Cebit 2007: Wie bayerische Unternehmen punkten wollen

- München - Was würden Sie denken, wenn Ihnen Ihr Nachbar erzählt, ein Bankautomat hätte ihm zum Geburtstag gratuliert? Dass er jetzt auch noch Stimmen hört? Eine Möglichkeit. Weit wahrscheinlicher ist aber, dass er die Cebit in Hannover besucht hat.

Dort stellt die NCR-Corporation als eines von 6000 Unternehmen unter anderem EC-Automaten vor, die weit mehr können als Geld ausspucken. Der Kunde wird persönlich angesprochen und kann von Produktangeboten und Informationen profitieren, welche eigens auf sein Profil zugeschnitten sind.

Die weltgrößte Messe für Computer und Telekommunikation, die vom 15. bis zum 21. März in Hannover stattfindet, brachte schon immer Neuheiten hervor, die unser Leben maßgebend geprägt haben. Wir haben uns umgehört, welche Zukunftsmusik schon bald zum Alltag gehören könnte, wie beim täglichen Einkauf im Supermarkt.

Dort können sich Alltagsdramen abspielen wenn man in der falschen Schlange steht. Die Schlange, die sich an der Süßigkeitenreihe vorbei bis hinten zum Gemüse langzieht und an deren Ende man selbst steht, verzweifelt und nur mit einer Gurke in der Hand. Dies, weil zwei von vier Kassen unbesetzt sind.

Die Selbstbedienungs-Kassen von NCR sollen helfen. Selbst ist der Einkäufer, heißt die Devise. Vom Einscannen der Waren bis zur Bezahlung kann er nun alles selber machen. "Gar kein Service ist gleich besserer Service", meint der Vize-Präsident der Marketingabteilung bei NCR Konstantin Koenigs. So empfinden das auch die Kunden, ergab eine internationale Studie: Weniger Schlangestehen und die freie Wahl, ob bar oder mit Karte bezahlt wird, sind demnach die größten Vorteile der SB-Kassen.

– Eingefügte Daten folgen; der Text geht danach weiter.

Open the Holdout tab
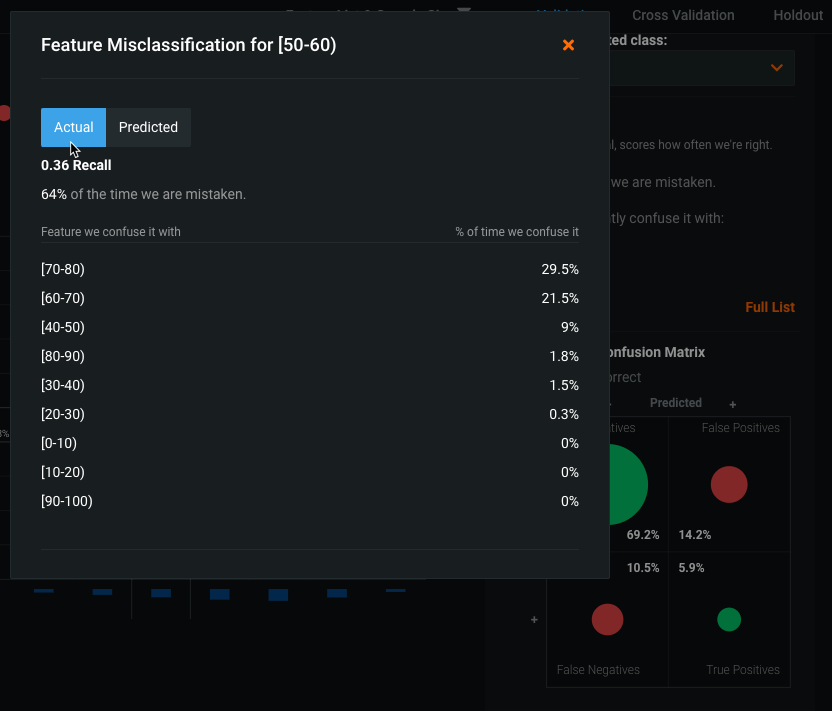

Markus Saller von der Verbraucherzentrale Bayern hat jedoch ein paar rechtliche Bedenken: Er fragt sich, wo hier der Kaufvertrag zustande kommt. Kann eine Maschine Vertragspartner sein? In Deutschland findet sich der Einkaufs-Computer bislang nur bei einzelnen Pilotprojekten wie im Euro-Industrie-Park in München. Etabliert sich die Technologie jedoch, wie es NCR aufgrund des wachsenden Bedarfs vermutet, können die Fragen von Markus Saller an Relevanz gewinnen.

Eine andere Neuheit könnte Geld sparen. Mit einem Datenverarbeitungssystem von Teradata berechnet bereits ein britisches Versicherungsunternehmen Kfz-Prämien ganz individuell. Wer sein Auto nur am Wochenende ausparkt muss nicht mehr für den Pendler mitbezahlen. Nach dem Motto: Zahle nur, so viel du fährst.

Bayern ist dieses Jahr mit 541 Ausstellern bei der Cebit vertreten. Am Gemeinschaftsstand der Bayern Innovativ GmbH wird unter anderem die Möglichkeit vorgestellt, sich Günther Jauch direkt auf die Couch zu holen. Die Digitalisierung des Fernsehens macht‘s möglich. Mit Hilfe eines tragbaren Computers kann man synchron zur Quizshow miträtseln.

In das Reich der virtuellen Realität entführt den Cebit-Besucher der "virtuelle Anatomieassistent "Ritchie". Der wurde im Augsburger Lehrstuhl für Multimedia-Konzepte geboren und befindet sich in einem sogenannten digitalen Spiegel, vor dem ein Skelett steht. Spiegelbild und Realität sind jedoch nicht identisch. Mit Hilfe eines Zeigestabes kann der Besucher Organe, die nur im Spiegelbild sichtbar sind, im echten Skelett platzieren. Sitzt das Herz am rechten Fleck, lobt einen das digitale Kerlchen Ritchie von der anderen Seite des Spiegels.